Task to carry out: Write out the records again, exactly. Nothing may be dropped.

(Stored items from a collection)
──────────

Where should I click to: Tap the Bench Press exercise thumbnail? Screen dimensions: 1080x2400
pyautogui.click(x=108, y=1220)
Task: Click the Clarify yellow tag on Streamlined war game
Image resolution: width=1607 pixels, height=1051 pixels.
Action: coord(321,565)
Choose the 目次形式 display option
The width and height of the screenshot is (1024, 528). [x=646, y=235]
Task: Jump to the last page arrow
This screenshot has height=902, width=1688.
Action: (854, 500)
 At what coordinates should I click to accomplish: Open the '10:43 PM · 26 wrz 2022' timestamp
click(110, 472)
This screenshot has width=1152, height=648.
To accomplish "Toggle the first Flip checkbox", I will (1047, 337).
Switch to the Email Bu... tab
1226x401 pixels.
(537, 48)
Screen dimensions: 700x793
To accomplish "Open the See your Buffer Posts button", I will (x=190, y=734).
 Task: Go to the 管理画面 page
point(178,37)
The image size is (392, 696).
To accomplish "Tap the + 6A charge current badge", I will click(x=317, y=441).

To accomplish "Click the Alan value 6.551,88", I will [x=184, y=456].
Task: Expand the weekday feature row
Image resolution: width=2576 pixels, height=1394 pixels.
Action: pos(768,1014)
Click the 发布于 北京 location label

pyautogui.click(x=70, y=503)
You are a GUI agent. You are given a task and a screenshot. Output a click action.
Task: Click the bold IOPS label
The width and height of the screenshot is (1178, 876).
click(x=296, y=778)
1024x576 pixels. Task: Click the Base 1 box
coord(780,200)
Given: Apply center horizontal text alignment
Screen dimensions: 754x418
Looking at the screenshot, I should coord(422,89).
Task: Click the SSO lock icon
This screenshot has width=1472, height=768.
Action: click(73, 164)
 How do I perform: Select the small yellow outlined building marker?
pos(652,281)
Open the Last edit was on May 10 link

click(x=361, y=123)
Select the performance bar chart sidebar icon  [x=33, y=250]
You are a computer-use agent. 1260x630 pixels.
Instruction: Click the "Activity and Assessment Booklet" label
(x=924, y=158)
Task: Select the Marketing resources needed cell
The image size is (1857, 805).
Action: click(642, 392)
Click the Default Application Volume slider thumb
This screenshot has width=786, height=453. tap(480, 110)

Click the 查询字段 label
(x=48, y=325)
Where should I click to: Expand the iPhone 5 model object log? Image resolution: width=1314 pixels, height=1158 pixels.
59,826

──────────

Exercise result:
Where should I click to: Tap the Bench Press exercise thumbnail? Screen dimensions: 1080x2400
pyautogui.click(x=108, y=1220)
Task: Click the Clarify yellow tag on Streamlined war game
Image resolution: width=1607 pixels, height=1051 pixels.
Action: coord(321,565)
Choose the 目次形式 display option
The width and height of the screenshot is (1024, 528). [x=646, y=235]
Task: Jump to the last page arrow
This screenshot has height=902, width=1688.
Action: (854, 500)
 At what coordinates should I click to accomplish: Open the '10:43 PM · 26 wrz 2022' timestamp
click(110, 472)
This screenshot has width=1152, height=648.
To accomplish "Toggle the first Flip checkbox", I will (1047, 337).
Switch to the Email Bu... tab
1226x401 pixels.
(537, 48)
Screen dimensions: 700x793
To accomplish "Open the See your Buffer Posts button", I will (x=190, y=734).
 Task: Go to the 管理画面 page
point(178,37)
The image size is (392, 696).
To accomplish "Tap the + 6A charge current badge", I will click(x=317, y=441).

To accomplish "Click the Alan value 6.551,88", I will [x=184, y=456].
Task: Expand the weekday feature row
Image resolution: width=2576 pixels, height=1394 pixels.
Action: pos(768,1014)
Click the 发布于 北京 location label

pyautogui.click(x=70, y=503)
You are a GUI agent. You are given a task and a screenshot. Output a click action.
Task: Click the bold IOPS label
The width and height of the screenshot is (1178, 876).
click(x=296, y=778)
1024x576 pixels. Task: Click the Base 1 box
coord(780,200)
Given: Apply center horizontal text alignment
Screen dimensions: 754x418
Looking at the screenshot, I should coord(422,89).
Task: Click the SSO lock icon
This screenshot has width=1472, height=768.
Action: click(73, 164)
 How do I perform: Select the small yellow outlined building marker?
pos(652,281)
Open the Last edit was on May 10 link

click(x=361, y=123)
Select the performance bar chart sidebar icon  [x=33, y=250]
You are a computer-use agent. 1260x630 pixels.
Instruction: Click the "Activity and Assessment Booklet" label
(x=924, y=158)
Task: Select the Marketing resources needed cell
The image size is (1857, 805).
Action: click(642, 392)
Click the Default Application Volume slider thumb
This screenshot has width=786, height=453. tap(480, 110)

Click the 查询字段 label
(x=48, y=325)
Where should I click to: Expand the iPhone 5 model object log? Image resolution: width=1314 pixels, height=1158 pixels.
59,826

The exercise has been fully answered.